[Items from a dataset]
☆ ☆ ☆ ☆

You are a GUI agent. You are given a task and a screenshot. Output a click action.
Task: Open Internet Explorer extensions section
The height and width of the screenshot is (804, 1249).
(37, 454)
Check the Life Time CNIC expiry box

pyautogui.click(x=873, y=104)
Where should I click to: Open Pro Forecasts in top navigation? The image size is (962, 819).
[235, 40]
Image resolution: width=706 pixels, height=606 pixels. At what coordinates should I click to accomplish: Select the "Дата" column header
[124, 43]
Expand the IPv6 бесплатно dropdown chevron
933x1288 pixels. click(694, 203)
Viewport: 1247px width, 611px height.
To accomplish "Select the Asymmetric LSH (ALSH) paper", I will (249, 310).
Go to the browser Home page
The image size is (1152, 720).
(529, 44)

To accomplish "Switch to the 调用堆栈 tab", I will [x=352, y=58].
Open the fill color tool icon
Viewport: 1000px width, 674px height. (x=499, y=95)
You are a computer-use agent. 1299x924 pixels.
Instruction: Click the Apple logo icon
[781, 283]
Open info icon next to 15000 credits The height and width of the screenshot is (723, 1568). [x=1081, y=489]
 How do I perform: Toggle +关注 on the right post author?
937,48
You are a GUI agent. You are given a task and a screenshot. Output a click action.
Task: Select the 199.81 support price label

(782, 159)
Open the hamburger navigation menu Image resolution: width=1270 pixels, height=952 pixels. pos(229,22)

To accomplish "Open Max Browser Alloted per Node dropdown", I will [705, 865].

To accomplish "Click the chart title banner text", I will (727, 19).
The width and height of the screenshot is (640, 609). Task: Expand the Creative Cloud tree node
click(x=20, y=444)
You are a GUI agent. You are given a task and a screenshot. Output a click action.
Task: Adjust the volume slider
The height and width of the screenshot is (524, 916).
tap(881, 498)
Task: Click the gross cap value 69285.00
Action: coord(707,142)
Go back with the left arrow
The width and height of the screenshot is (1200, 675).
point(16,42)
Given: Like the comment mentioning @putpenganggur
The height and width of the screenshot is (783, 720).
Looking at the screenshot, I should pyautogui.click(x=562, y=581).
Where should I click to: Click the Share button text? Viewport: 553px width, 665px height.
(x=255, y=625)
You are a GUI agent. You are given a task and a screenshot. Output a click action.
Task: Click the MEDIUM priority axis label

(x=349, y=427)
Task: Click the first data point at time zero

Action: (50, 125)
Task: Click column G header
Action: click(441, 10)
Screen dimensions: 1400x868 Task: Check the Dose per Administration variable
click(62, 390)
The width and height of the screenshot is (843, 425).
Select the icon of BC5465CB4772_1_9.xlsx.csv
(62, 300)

☆ ☆ ☆ ☆

Lines from the one containing "Task: Click the MEDIUM priority axis label" to the end of the data are to be printed exactly, including the first and last.

Task: Click the MEDIUM priority axis label

(x=349, y=427)
Task: Click the first data point at time zero

Action: (50, 125)
Task: Click column G header
Action: click(441, 10)
Screen dimensions: 1400x868 Task: Check the Dose per Administration variable
click(62, 390)
The width and height of the screenshot is (843, 425).
Select the icon of BC5465CB4772_1_9.xlsx.csv
(62, 300)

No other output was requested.